Document segment -
- - -
Netanyahu did not specify Kerry as advancing the proposal, but made it clear his remarks were made in the context of talks he had with Kerry last week in Rome.

“This was the focus of the long and detailed talks I had with John Kerry,” he said.

Kerry appeared to return the jab in an address Monday evening to the Ploughshares Fund, a group that advocates nuclear disarmament.

“The president has charged me to be and has welcomed an opportunity to try to put to the test whether or not Iran really desires to pursue only a peaceful program, and will submit to the standards of the international community in the effort to prove that to the world,” Kerry said.

“Some have suggested that somehow there’s something wrong with even putting that to the test,” he said. “I suggest that the idea that the United States of America is a responsible nation to all of humankind would not explore that possibility would be the height of irresponsibility and dangerous in itself, and we will not succumb to those fear tactics and forces that suggest otherwise.”
- - -
Dataset extract -
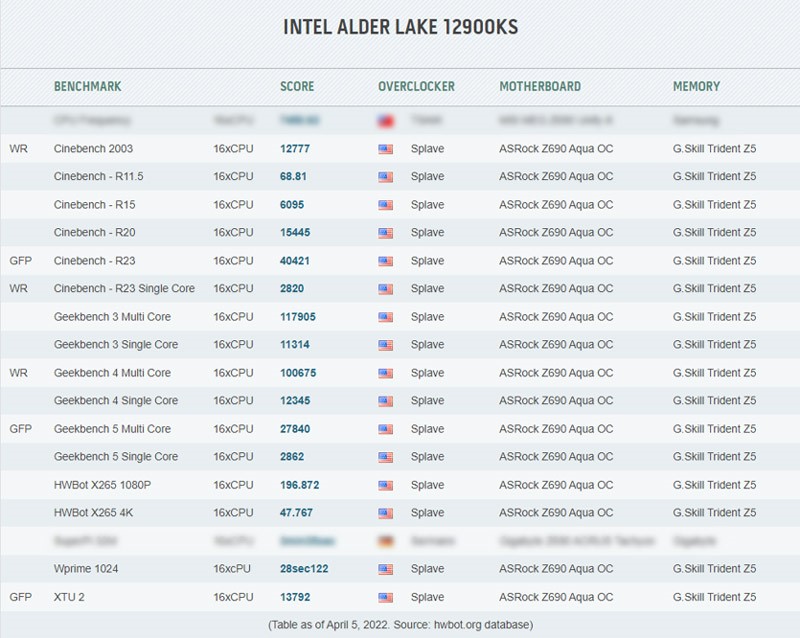This screenshot has height=638, width=800.
Task: Click the US flag in Geekbench 4 Multi Core row
Action: 385,373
- - -
Extend the news report on the Netanyahu–Kerry exchange over Iran's nuclear program from where it stops.

Written answer -
In recent days a number of leading Jewish groups, including AIPAC, the Jewish Council for Public Affairs and the Jewish Federations of North America, have reiterated support for advancing through Congress new and enhanced Iran sanctions, although the Obama administration has made clear publicly that it would prefer Congress put off dealing with the legislation until after the next round of talks in mid-November.